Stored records
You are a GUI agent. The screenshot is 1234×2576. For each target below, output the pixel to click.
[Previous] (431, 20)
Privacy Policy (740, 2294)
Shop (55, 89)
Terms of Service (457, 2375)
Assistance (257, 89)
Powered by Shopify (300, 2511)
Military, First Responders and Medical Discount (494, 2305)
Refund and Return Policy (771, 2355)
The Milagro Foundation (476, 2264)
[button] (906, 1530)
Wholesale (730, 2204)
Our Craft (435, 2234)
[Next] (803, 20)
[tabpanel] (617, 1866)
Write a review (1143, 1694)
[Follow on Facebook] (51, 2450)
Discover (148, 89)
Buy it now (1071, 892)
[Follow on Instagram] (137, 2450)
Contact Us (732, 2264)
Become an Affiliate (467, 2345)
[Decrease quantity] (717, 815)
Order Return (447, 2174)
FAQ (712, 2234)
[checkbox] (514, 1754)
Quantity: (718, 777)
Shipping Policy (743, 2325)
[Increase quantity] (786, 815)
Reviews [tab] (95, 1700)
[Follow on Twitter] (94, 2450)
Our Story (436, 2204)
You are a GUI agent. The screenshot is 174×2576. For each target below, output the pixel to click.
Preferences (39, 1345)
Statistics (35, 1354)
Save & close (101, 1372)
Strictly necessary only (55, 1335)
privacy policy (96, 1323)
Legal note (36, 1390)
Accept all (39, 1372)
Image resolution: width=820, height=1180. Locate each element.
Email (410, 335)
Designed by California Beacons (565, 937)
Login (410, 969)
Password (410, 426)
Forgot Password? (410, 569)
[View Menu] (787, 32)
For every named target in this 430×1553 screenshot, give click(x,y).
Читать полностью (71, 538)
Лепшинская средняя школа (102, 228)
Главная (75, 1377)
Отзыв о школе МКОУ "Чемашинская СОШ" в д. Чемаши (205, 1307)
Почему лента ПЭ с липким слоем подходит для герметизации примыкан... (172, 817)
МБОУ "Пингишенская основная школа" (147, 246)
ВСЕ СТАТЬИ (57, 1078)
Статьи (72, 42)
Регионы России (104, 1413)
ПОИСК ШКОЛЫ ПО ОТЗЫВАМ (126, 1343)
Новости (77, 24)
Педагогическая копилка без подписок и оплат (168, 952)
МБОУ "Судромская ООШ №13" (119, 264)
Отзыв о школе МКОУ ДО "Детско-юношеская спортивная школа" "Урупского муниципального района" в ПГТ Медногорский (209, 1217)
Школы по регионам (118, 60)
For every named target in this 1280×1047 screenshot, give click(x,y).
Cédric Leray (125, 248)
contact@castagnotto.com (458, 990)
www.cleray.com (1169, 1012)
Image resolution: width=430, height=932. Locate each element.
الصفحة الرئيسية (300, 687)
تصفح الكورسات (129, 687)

▶ _WHAT YOU SHOULD DO_
Exactly and only the lines from the line containing "Читать полностью (71, 538)" through the final line of the records above must be returned.

▶ _EXERCISE RESPONSE_
Читать полностью (71, 538)
Лепшинская средняя школа (102, 228)
Главная (75, 1377)
Отзыв о школе МКОУ "Чемашинская СОШ" в д. Чемаши (205, 1307)
Почему лента ПЭ с липким слоем подходит для герметизации примыкан... (172, 817)
МБОУ "Пингишенская основная школа" (147, 246)
ВСЕ СТАТЬИ (57, 1078)
Статьи (72, 42)
Регионы России (104, 1413)
ПОИСК ШКОЛЫ ПО ОТЗЫВАМ (126, 1343)
Новости (77, 24)
Педагогическая копилка без подписок и оплат (168, 952)
МБОУ "Судромская ООШ №13" (119, 264)
Отзыв о школе МКОУ ДО "Детско-юношеская спортивная школа" "Урупского муниципального района" в ПГТ Медногорский (209, 1217)
Школы по регионам (118, 60)
For every named target in this 1280×1047 screenshot, give click(x,y).
Cédric Leray (125, 248)
contact@castagnotto.com (458, 990)
www.cleray.com (1169, 1012)
Image resolution: width=430, height=932. Locate each element.
الصفحة الرئيسية (300, 687)
تصفح الكورسات (129, 687)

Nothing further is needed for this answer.